A ball is drawn at random from a box containing 10 balls numbered sequentially from 1 to 10. Let X be the number of the ball selected, let R be the event that X is an even number, let S be the event that $\displaystyle X\geq 6$, and let T be the event that $\displaystyle X\leq 4$. Which of the pairs (R,S), (R,T), and (S,T) are independent?

I can solve this mathematically as such:
$\displaystyle \newline P(R)=0.5\newline P(S)=0.5\newline P(T)=0.4$

$\displaystyle P(R\cap S)=P\{6,8,10\}=0.3\neq P(R)*P(S)=0.25$

$\displaystyle P(R\cap T)=P\{2,4\}=0.2= P(R)*P(T)=0.20$

$\displaystyle P(S\cap T)=P\{\emptyset\}=0\neq P(S)*P(T)=0.20$

So $\displaystyle P(R\cap T)$ is independent.
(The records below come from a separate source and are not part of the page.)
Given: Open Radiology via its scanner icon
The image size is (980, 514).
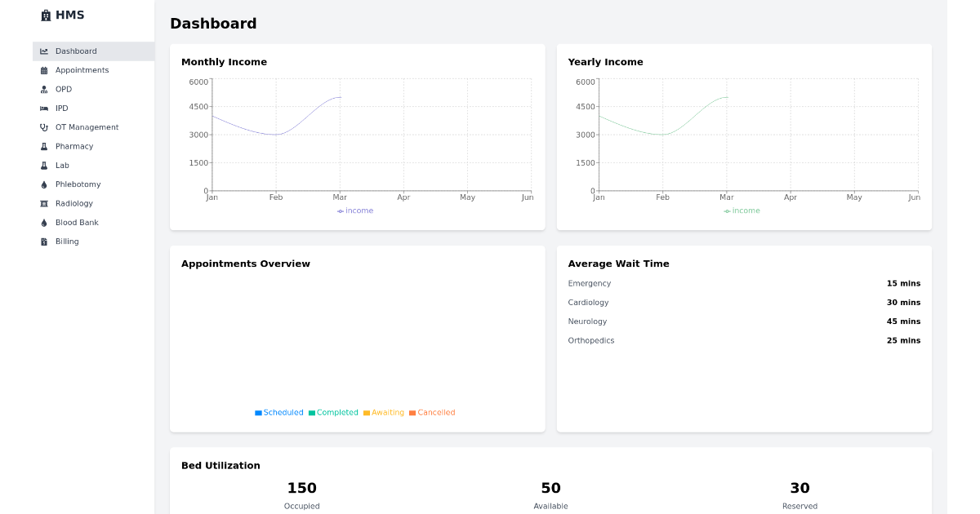Looking at the screenshot, I should click(43, 203).
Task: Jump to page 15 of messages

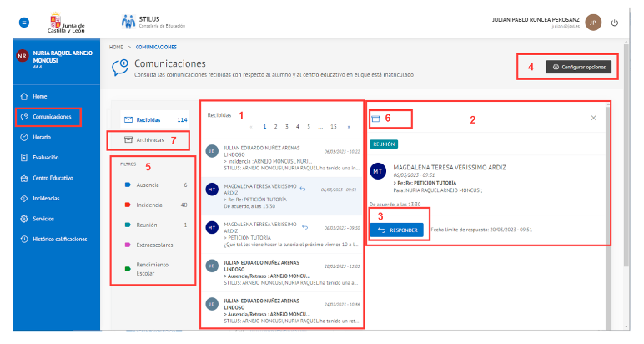Action: click(x=333, y=127)
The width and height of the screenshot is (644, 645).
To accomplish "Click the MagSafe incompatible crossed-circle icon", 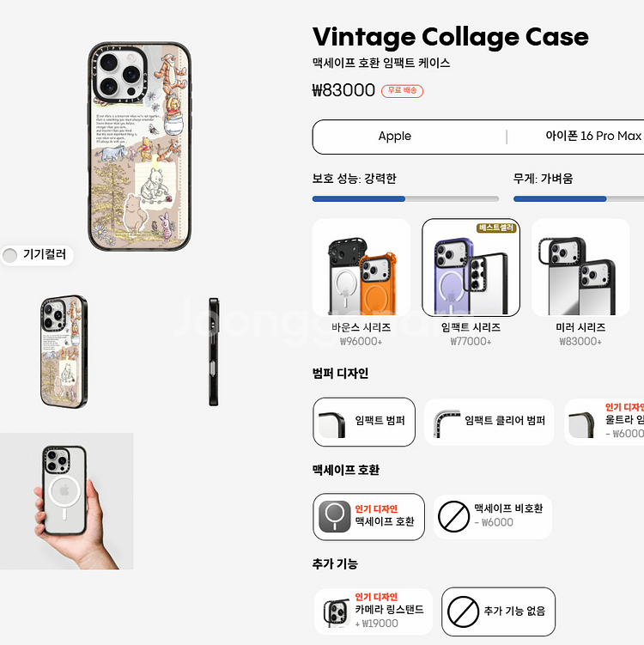I will [x=453, y=517].
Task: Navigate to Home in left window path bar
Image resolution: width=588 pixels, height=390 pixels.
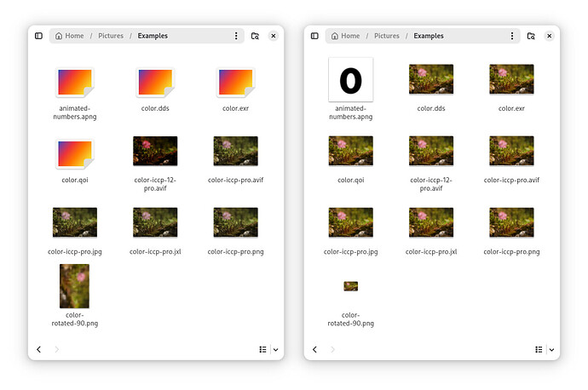Action: 71,36
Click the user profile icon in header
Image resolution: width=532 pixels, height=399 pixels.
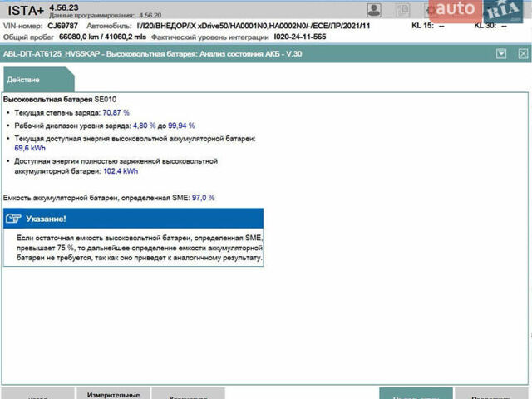coord(374,10)
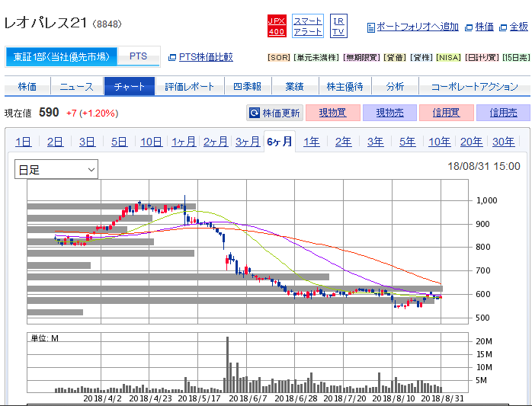Open the コーポレートアクション tab

point(473,86)
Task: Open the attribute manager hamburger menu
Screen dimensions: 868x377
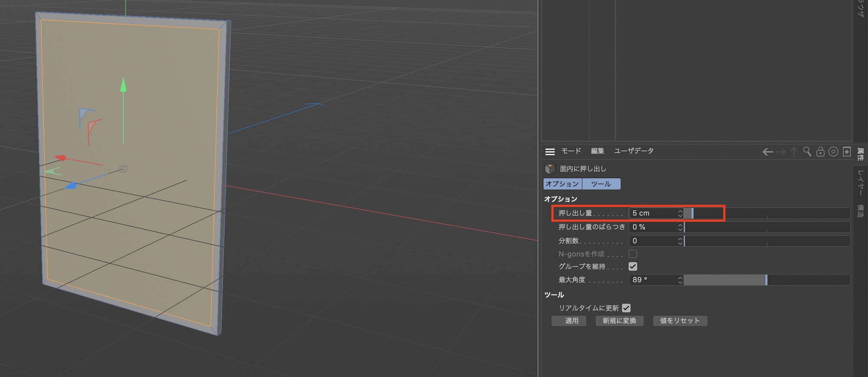Action: click(550, 152)
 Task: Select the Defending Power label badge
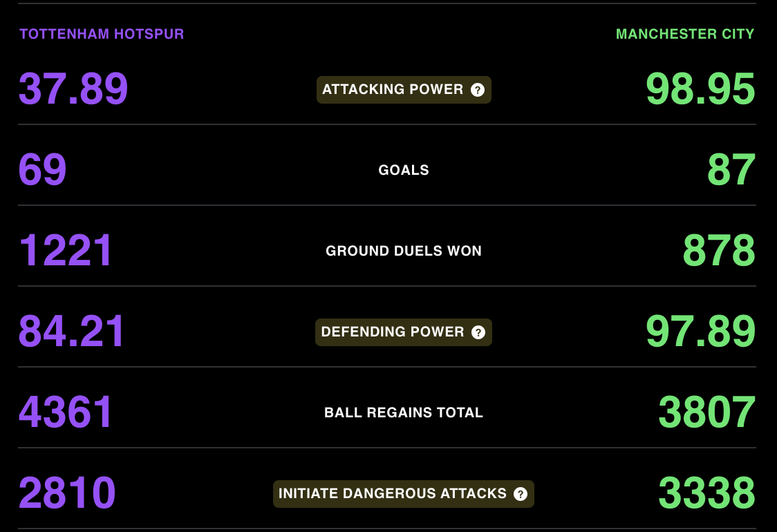(x=404, y=332)
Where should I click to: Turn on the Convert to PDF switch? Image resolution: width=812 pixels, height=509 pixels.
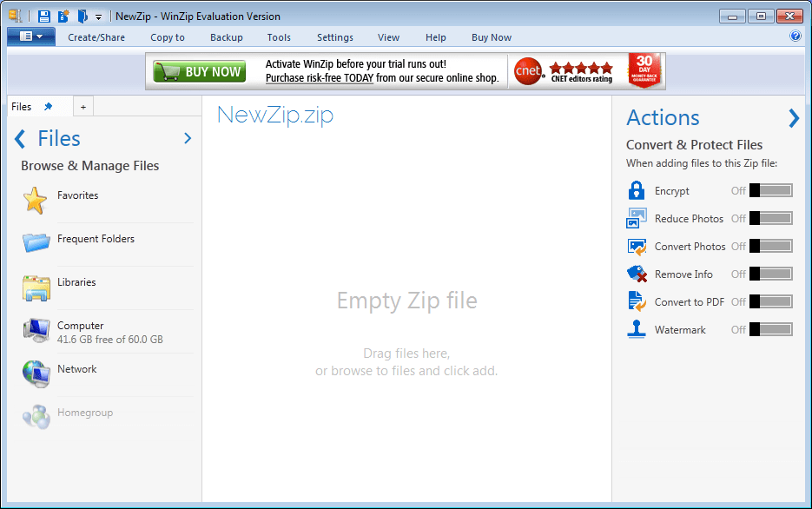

My question is, intuitively, how is $\displaystyle P(R\cap T)$ independent, but $\displaystyle P(R \cap S)$ not? Maybe I'm not understanding what to events being independent entails.

2. ## Re: Elementary question regarding conditional probability and independence

Hey downthesun01.

Independence intuitively means that if you have information for one event that it doesn't effect the probability for another event.

So consider the two events: an even number and a number <= 4. If you know that something is even (2,4) then given that its also <= 4 you don't have any extra advantage of knowing what number it is. If its even then you have an equal chance of picking between 2 and 4 and if its odd again you have an equal chance of picking between 1 and 3.

No matter what the scenario, knowing one event doesn't help in predicting another and this is exactly what independence means intuitively in a probabilistic sense.

If one event did greatly effect the probability then you would get an P(A and B) != P(A)P(B).

The proof for independence is really simple. If B and A are independent then P(A|B) = P(A) and P(B|A) = P(B). Since P(A|B) = P(A and B)/P(B) = P(A) we multiply both sides by P(B) and get P(A|B) = P(A)*P(B) for independent events.